Thursday, March 3, 2011

Hockey as a Metaphor for Learning

As I played intramural hockey with some teachers and students this week I couldn't help but think how the learning process on the ice seemed to be the ideal way to learn. I wondered how that process could be transferred to the classroom.
The intramural hockey program was started by a teacher at the school five years ago as a way to improve the skill level of staff and students. The goal was to really develop a love of the game. The group of players is extremely diverse. There are boys and girls from grades 9 to 12 as well as teachers, all with varying abilities. When the program started I was a complete novice. I had never played hockey before and really wasn't a good skater. Some of my team mates (and opponent) play very high levels of competitive hockey.
The goal of the program is to help all of us become better players. The atmosphere is always very positive and all players are very supportive of their team mates as well as their opponents. The better players often setup the weaker players and provide suggestions and feedback. Your better opponents will often give you an opportunity to try a shot, a pass or a move, while your weaker opponents will work hard to prevent you from doing any of the above. As the weaker players try to outdo each other, their skills improve. Improvement also happens as the weak go up against the strong. The strong seem to provide just enough support, but will also challenge you so that things aren't too easy. Finally, the strong players will challenge each other so that they will improve as well.
Wouldn't it be great if our classrooms allowed for the type of collaboration that is happening on the ice.
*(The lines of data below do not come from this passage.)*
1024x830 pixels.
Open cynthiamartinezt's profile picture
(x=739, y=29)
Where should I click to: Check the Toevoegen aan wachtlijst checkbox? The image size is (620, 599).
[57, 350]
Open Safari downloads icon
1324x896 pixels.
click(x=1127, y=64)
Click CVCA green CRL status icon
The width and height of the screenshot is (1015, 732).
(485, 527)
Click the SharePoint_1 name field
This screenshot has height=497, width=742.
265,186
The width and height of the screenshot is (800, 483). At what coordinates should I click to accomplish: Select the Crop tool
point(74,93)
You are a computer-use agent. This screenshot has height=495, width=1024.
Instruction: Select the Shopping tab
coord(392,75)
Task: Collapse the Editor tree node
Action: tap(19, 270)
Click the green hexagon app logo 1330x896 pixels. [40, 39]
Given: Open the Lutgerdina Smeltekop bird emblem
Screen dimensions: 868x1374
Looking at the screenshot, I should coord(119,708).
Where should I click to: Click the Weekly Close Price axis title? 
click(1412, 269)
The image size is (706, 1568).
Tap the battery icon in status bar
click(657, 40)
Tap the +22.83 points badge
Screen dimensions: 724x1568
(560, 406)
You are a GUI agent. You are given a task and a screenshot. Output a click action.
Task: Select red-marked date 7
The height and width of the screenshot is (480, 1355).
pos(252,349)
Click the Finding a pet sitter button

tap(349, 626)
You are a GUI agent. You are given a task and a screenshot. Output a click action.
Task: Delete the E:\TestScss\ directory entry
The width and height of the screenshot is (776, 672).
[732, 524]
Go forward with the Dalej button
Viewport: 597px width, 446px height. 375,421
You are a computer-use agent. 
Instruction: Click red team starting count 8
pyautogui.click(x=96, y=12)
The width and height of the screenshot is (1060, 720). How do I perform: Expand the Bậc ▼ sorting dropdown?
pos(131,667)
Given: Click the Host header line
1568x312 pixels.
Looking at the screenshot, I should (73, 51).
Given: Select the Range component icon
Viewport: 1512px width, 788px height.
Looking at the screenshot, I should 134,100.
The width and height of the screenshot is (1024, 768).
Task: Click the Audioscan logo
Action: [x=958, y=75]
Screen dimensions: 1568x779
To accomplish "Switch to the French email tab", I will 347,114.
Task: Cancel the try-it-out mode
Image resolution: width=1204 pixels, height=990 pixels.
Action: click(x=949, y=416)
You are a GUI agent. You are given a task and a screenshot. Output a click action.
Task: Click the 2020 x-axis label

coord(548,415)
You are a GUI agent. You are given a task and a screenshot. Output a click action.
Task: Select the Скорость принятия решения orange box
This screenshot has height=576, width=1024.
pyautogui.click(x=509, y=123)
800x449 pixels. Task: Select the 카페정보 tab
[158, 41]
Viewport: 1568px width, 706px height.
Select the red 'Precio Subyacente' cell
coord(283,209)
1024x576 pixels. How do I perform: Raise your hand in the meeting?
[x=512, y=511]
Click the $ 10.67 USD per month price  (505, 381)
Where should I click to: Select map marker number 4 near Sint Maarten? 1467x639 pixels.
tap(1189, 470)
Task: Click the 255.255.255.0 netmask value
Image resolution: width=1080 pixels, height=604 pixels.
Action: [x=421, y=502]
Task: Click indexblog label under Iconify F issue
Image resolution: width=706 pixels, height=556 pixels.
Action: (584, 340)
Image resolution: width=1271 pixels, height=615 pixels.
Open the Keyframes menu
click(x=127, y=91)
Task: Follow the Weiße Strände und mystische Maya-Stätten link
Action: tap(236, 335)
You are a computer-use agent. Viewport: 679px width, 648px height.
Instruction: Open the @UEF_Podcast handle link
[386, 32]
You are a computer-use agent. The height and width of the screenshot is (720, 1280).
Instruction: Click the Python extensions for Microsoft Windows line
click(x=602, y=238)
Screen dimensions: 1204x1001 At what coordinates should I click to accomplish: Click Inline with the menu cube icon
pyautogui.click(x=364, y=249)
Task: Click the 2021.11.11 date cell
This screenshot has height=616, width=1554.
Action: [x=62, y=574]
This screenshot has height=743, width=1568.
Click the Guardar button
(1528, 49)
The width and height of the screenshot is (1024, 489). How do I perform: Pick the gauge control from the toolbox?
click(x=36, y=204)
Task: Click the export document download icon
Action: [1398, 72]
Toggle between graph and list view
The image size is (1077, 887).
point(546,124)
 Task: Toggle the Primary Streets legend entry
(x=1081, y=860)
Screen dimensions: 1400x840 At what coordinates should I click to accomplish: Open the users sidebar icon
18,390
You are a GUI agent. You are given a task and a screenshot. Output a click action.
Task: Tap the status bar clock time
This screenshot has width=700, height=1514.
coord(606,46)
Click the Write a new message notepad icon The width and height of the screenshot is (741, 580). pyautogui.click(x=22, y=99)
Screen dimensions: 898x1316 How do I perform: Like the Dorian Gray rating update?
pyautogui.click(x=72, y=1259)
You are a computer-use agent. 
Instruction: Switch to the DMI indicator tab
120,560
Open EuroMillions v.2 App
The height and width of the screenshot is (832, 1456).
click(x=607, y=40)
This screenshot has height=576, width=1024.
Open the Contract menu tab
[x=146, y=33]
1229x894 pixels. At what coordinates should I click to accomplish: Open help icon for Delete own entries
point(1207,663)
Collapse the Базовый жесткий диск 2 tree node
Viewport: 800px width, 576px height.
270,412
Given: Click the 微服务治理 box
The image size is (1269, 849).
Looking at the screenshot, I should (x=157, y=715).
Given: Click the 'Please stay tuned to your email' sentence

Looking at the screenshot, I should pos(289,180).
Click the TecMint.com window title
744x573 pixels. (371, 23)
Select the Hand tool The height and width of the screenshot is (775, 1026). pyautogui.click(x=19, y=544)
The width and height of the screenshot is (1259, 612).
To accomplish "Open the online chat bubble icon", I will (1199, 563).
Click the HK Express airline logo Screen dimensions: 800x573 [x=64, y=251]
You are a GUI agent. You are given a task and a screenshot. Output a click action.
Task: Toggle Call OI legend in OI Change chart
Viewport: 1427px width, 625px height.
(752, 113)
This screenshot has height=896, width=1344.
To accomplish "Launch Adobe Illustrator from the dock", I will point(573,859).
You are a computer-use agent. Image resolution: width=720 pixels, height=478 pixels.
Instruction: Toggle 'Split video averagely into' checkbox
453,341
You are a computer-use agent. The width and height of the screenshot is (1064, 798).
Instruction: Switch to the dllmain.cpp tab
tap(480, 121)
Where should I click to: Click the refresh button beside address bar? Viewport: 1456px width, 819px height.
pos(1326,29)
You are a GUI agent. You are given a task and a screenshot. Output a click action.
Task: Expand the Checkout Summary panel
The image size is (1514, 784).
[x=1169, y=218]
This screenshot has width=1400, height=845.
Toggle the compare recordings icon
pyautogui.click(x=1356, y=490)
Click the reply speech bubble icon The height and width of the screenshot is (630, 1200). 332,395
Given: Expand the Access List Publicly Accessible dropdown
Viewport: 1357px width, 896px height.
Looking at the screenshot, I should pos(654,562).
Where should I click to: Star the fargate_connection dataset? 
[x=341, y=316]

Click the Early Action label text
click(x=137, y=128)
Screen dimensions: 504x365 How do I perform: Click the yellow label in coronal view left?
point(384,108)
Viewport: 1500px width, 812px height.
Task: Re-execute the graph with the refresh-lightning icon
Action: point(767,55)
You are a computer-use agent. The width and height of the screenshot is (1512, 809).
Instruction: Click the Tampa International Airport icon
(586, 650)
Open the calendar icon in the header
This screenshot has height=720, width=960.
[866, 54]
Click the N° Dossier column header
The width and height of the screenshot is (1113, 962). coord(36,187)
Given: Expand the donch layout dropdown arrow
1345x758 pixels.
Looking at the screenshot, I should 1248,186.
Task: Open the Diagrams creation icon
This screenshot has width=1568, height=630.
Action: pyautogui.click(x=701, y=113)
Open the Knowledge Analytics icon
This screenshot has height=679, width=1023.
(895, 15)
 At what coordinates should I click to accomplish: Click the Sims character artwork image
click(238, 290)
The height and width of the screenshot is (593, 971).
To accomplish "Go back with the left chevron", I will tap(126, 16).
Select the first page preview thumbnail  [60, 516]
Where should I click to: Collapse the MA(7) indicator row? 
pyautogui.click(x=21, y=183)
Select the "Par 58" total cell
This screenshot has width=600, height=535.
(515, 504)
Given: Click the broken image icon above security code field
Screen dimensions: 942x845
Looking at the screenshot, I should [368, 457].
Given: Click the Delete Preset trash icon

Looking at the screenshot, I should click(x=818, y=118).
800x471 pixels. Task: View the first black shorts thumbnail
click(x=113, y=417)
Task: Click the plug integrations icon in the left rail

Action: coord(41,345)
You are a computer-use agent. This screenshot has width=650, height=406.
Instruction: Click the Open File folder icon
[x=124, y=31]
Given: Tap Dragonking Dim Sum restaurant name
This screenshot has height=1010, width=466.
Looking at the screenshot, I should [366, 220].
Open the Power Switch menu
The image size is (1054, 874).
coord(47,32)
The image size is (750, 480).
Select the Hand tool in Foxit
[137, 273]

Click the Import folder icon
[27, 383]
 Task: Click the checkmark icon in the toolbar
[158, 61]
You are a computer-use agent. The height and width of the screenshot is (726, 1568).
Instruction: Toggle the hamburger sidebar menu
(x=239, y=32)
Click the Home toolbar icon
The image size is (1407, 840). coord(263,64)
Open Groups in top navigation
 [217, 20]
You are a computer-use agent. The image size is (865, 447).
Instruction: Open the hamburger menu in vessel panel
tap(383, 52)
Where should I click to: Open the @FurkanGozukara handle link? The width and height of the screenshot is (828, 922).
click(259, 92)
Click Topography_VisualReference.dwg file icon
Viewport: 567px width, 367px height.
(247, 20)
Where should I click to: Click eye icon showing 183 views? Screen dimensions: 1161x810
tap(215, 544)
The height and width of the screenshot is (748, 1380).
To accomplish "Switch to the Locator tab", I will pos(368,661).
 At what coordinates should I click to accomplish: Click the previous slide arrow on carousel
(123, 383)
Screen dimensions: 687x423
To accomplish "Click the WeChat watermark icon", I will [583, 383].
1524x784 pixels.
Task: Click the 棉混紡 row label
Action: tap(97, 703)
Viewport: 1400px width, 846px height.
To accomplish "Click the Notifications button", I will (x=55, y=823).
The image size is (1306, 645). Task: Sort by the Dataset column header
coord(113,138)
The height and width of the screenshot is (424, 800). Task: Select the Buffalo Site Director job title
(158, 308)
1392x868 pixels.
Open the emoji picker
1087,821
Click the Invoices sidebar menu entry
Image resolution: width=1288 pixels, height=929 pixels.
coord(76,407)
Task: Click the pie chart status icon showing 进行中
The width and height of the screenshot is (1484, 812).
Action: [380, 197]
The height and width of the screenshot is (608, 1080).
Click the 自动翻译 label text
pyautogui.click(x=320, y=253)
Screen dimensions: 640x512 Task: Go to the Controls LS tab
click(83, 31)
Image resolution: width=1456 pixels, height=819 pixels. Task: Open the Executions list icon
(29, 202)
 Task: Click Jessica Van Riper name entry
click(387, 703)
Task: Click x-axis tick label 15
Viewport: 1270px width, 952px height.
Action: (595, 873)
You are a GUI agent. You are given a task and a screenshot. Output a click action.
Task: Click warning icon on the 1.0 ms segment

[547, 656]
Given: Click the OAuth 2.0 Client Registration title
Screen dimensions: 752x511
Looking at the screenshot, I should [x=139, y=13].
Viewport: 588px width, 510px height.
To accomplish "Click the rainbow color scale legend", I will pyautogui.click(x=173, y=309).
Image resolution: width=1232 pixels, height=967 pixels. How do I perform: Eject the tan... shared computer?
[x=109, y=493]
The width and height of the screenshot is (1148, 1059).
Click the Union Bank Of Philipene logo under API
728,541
The strong students would be able to provide the weaker students not with an answer to a question, but just enough support so that the weaker students could be successful in understanding the content.  The weaker students could work hard in an attempt to outdo each other, while the strong could continually challenge each other. Perhaps the most important part of this setup would be that the teacher is a learner as much as the students, learning and trying new things and benefiting from the knowledge and expertise of the students.